Потом наступила осень, вернее, еще не осень, а конец лета, которому почему-то не терпелось обернуться промозглой сыростью и холодом. Во всяком случае, тот день был очень похож на сегодняшний. И тоже пятница. Это она точно помнит, да, дождливый осенний день… Немцы прут к городу. И спаситель Аверкиев прибегает, чтобы протянуть свою верную руку. Как глубоко Мирра и Ехиэл были тронуты его преданностью. Упрекали друг друга за то, что недооценивали Аверкиева.
— Берите Томочку, — сказал он Мирре, — и немедля уезжайте.
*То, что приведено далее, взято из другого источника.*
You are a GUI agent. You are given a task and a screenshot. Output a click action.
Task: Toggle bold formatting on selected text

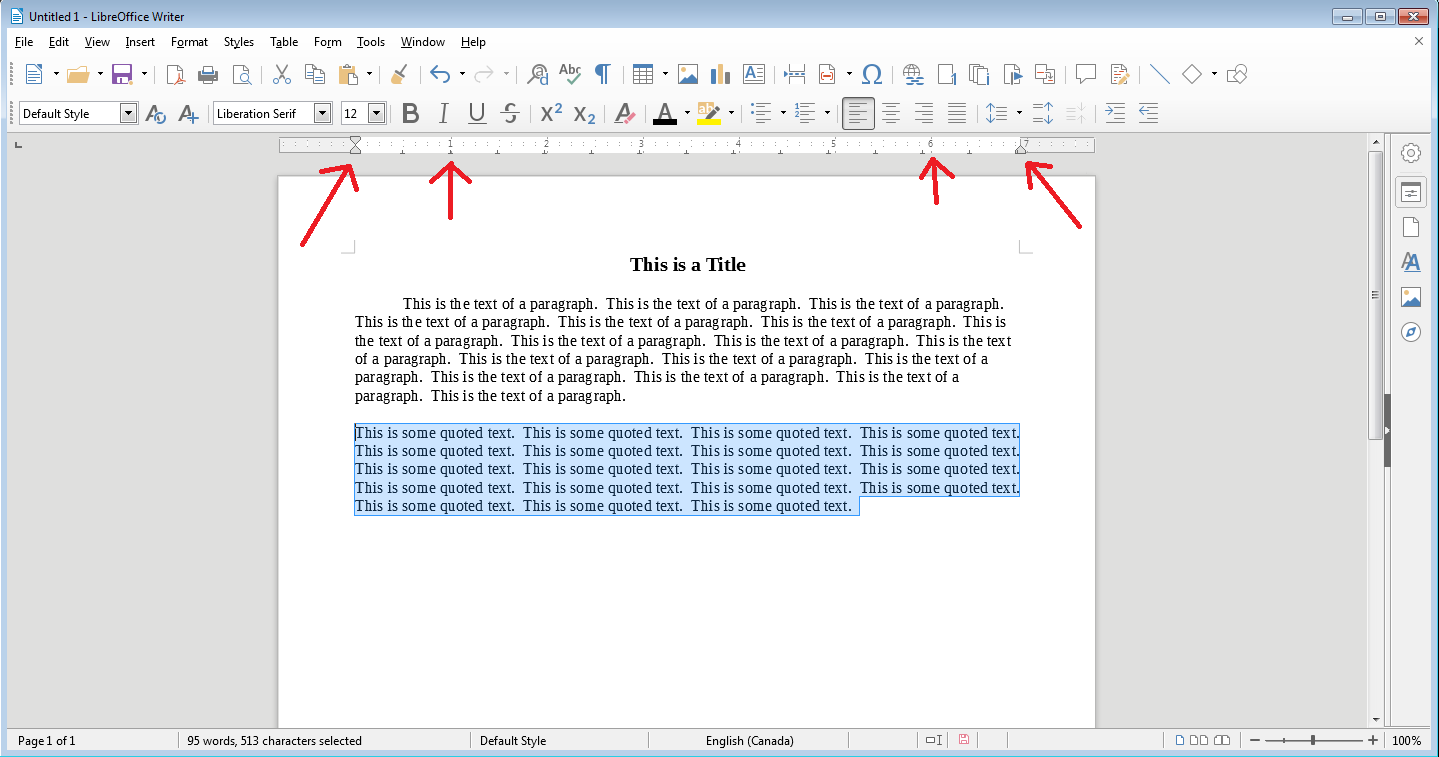tap(410, 113)
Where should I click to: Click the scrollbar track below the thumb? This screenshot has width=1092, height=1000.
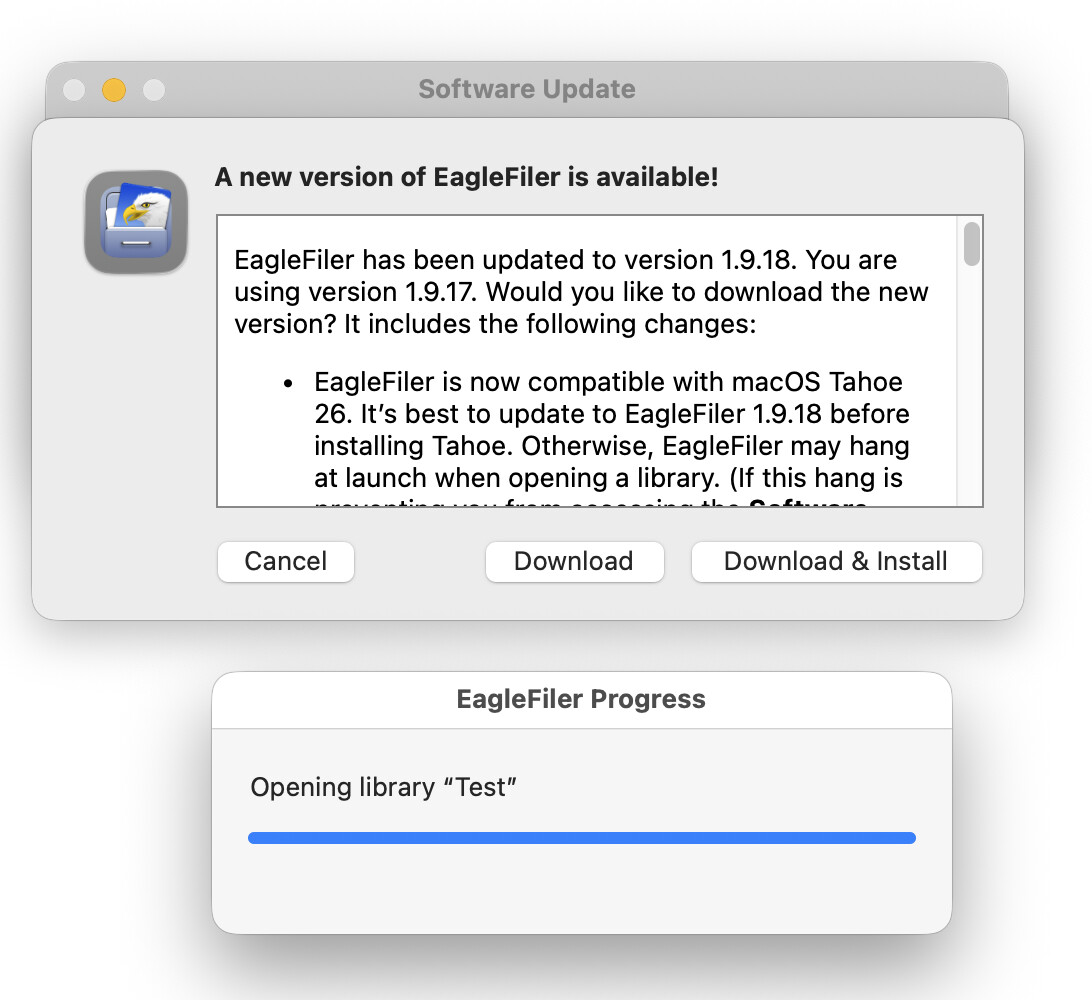[971, 400]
Не задерживайтесь. Через два дня, не позже, я отправляю театр. Вывезти вас всех вместе я не могу, но Ехиэла Менуховича с картинами… Будьте спокойны, никто и не пикнет. Всем известно, кто такой Блюм…
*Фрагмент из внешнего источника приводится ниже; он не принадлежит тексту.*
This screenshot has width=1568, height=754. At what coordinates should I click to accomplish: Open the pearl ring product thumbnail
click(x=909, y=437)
Уже около недели Ехиэл не прикасался к кисти. Его год пока еще не призывали, и он дни и ночи дежурил на крышах. Между двумя дежурствами возился со своими работами, выполненными на бумаге и картоне. Снова и снова задумывался о каждой, перекладывал листы из одной папки в другую, тасовал, будто карты. Наконец отобрал две папки лучших, по его мнению, работ. Мирра настояла, чтоб эти две папки он отдал ей. А холсты вывез сам. С помощью Аверкиева. В такое время, рассуждала Мирра, нельзя все оставлять в одних руках. И как она оказалась права!
В восемь вечера они пешком отправились на вокзал, У нее — рюкзак на спине, чемодан в руке. У Ехиэла в каждой руке по тяжелой папке. Около полуночи Мирре удалось пробиться в товарный вагон. Будто подхваченная волной, она вместе с Томочкой, с рюкзаком, чемоданом, папками была брошена в самую гущу человеческого месива и оторвана от Ехиэла. Навсегда.
В дороге рюкзак Мирры сильно отощал. Первыми были принесены в жертву одеяла, которые Ехиэл настоятельно советовал захватить. Но Мирре казалось, что в Средней Азии можно и без них обойтись. И на каком-то полустанке она обменяла одеяло на две буханки хлеба и на круг белого сушеного сыра. На следующей станции Мирра рассталась со вторым одеялом, но на этот раз не так повезло — разжилась только одной буханкой хлеба и небольшим арбузом в придачу. А за печальное заблуждение Мирры — будто в Средней Азии не нужны одеяла — Томочка потом расплатилась крупозным воспалением легких.